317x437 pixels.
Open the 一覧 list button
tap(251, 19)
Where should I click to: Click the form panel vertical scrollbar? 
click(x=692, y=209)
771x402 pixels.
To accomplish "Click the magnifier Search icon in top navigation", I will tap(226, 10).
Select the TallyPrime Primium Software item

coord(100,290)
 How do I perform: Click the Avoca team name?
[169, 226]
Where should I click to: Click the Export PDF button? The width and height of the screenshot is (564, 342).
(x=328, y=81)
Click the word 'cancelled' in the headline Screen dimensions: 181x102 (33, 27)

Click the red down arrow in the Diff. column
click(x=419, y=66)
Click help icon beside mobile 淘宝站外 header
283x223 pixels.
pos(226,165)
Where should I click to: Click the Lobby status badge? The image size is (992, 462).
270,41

------------------------------------------------------------------------

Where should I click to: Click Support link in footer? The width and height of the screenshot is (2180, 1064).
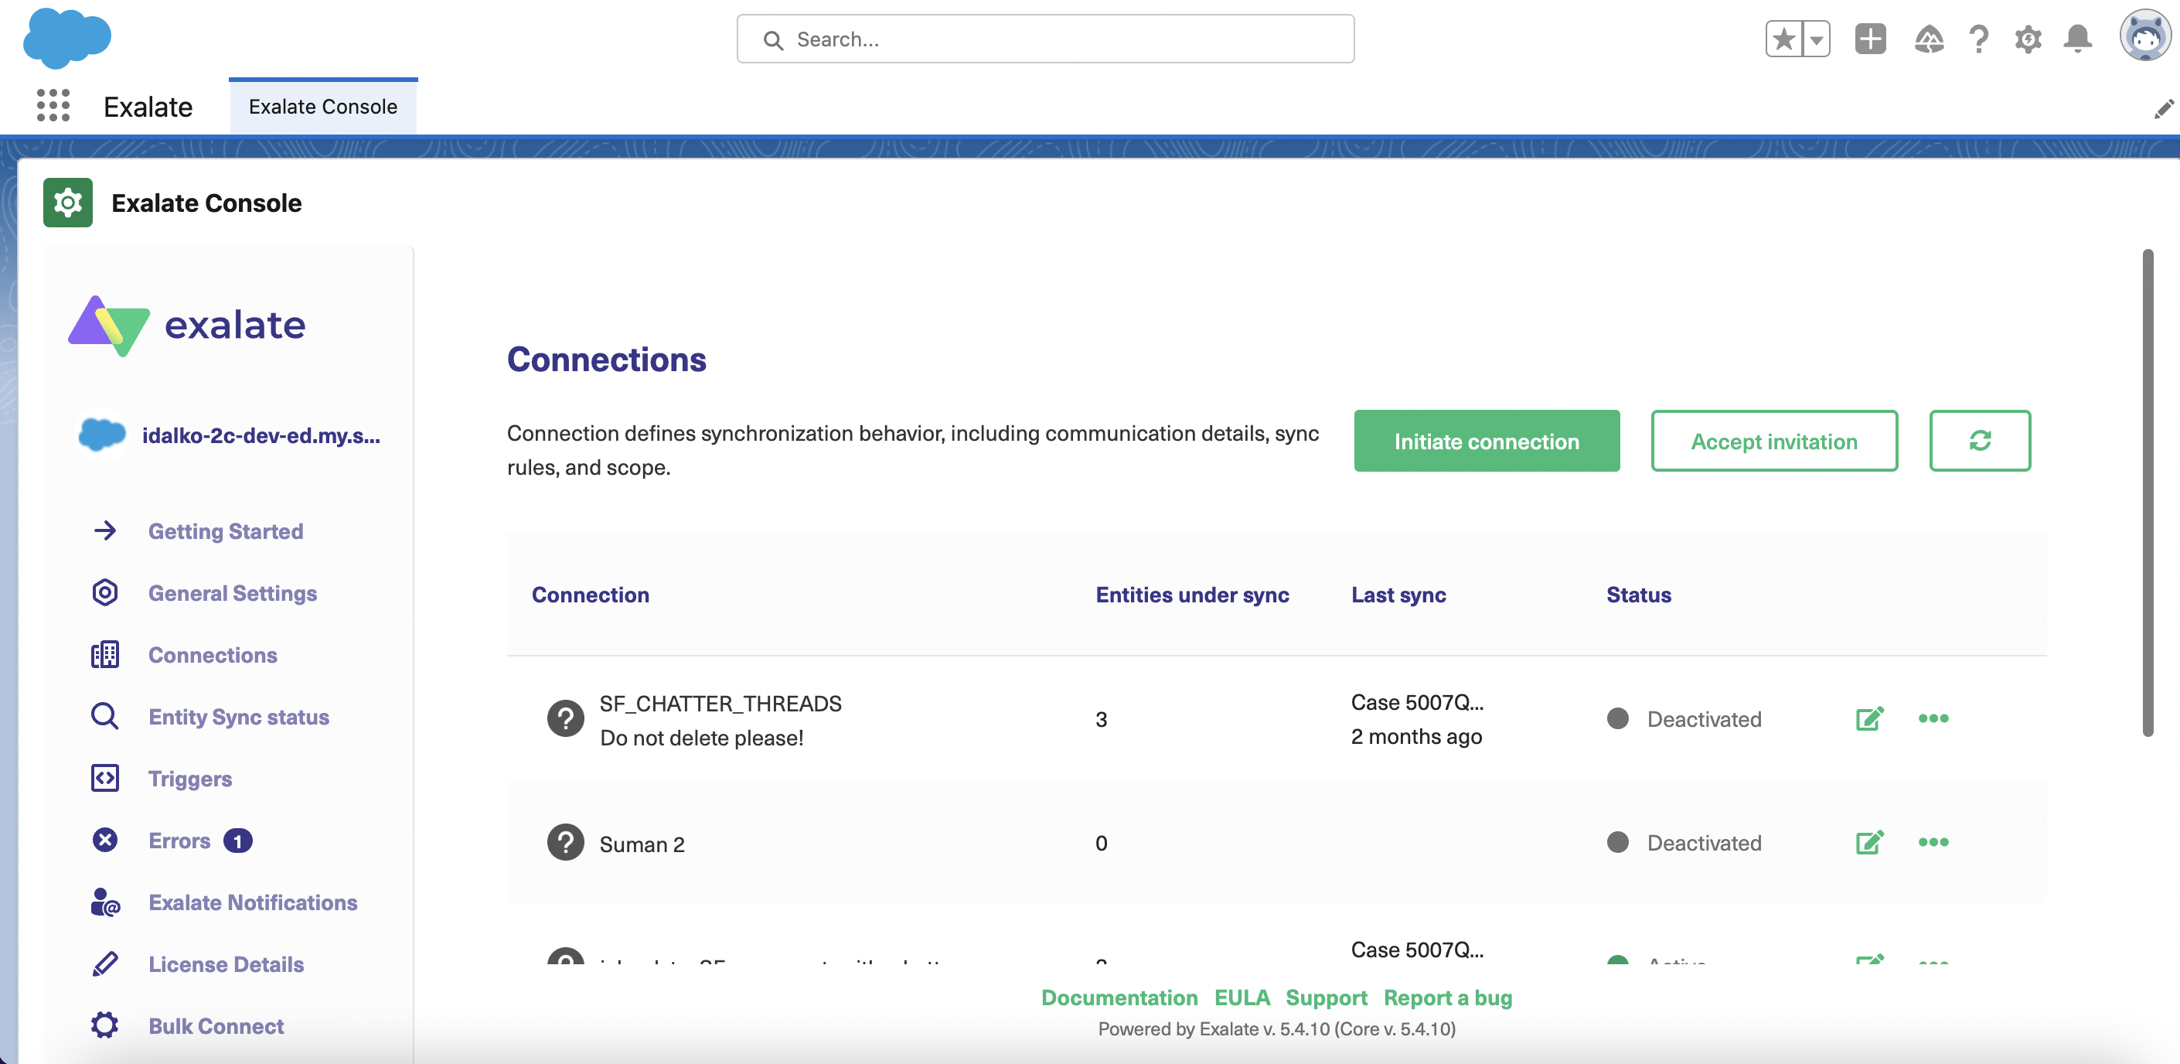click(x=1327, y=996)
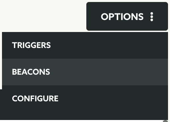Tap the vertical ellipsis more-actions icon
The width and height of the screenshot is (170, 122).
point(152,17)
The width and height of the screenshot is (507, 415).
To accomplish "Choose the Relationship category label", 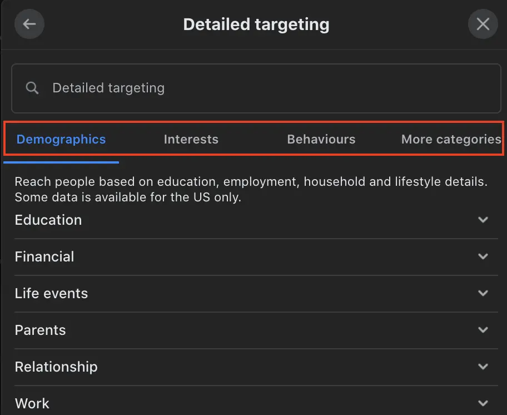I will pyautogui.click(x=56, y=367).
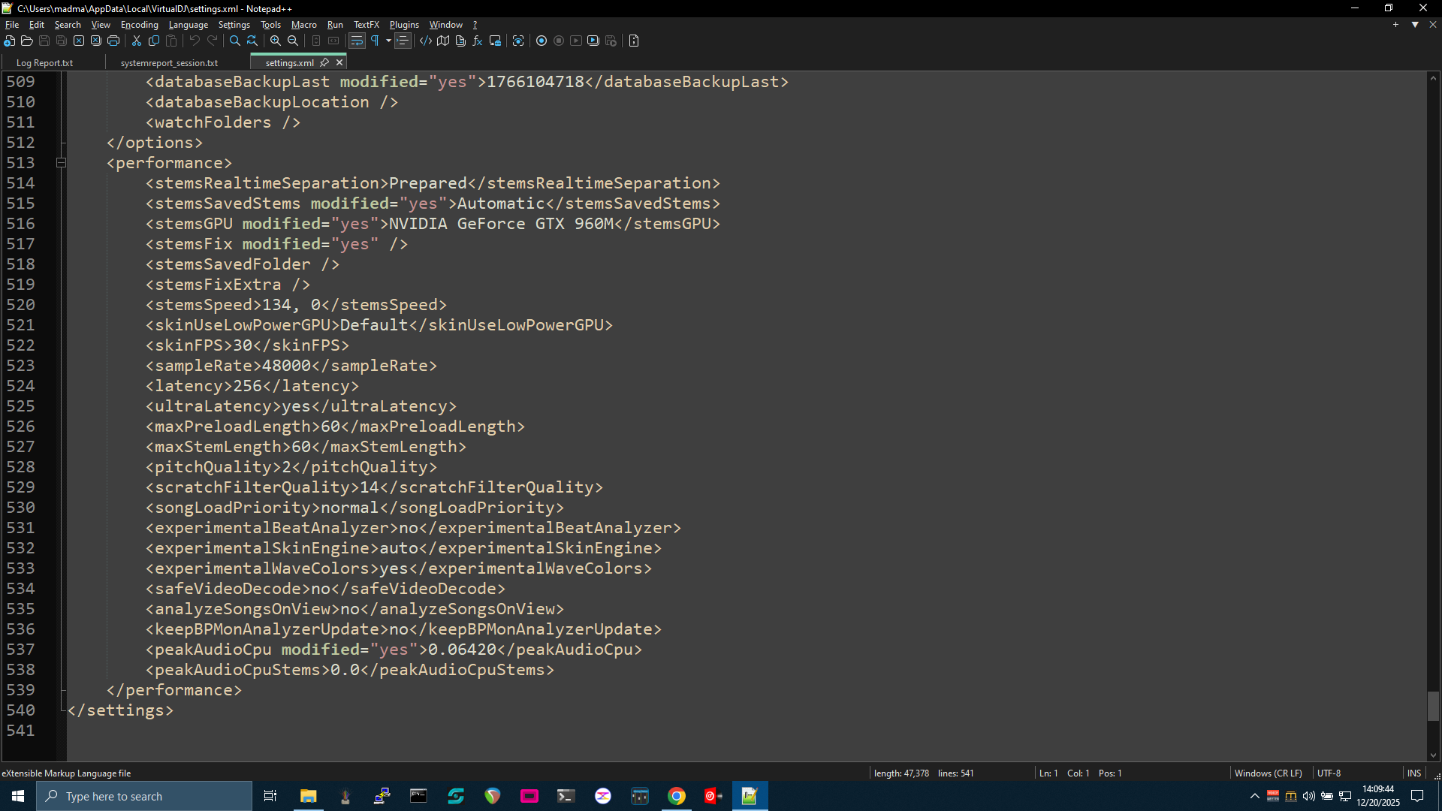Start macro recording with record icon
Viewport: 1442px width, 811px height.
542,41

------------------------------------------------------------------------

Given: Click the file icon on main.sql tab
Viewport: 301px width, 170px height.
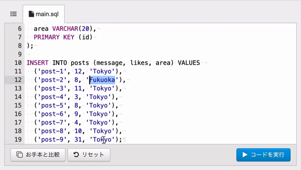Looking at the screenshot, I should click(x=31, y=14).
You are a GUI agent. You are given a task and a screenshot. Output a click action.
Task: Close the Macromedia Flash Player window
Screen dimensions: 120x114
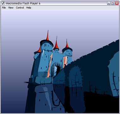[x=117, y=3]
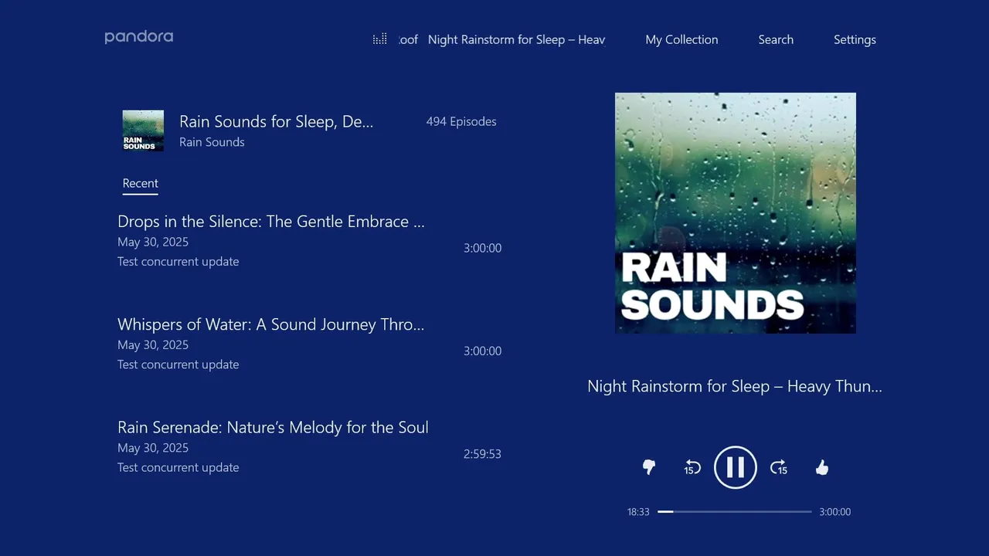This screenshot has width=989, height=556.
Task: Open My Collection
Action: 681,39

------------------------------------------------------------------------

Written exercise> Please copy out these lines word for word, starting at the line that contains "Given: Click the file icon on main.sql tab" and ending after the line that contains "Action: 681,39". Leave the pictures out of your copy.

Output below>
Given: Click the file icon on main.sql tab
Viewport: 301px width, 170px height.
Looking at the screenshot, I should click(x=31, y=14).
You are a GUI agent. You are given a task and a screenshot. Output a click action.
Task: Close the Macromedia Flash Player window
Screen dimensions: 120x114
[x=117, y=3]
This screenshot has width=989, height=556.
Task: Open My Collection
Action: 681,39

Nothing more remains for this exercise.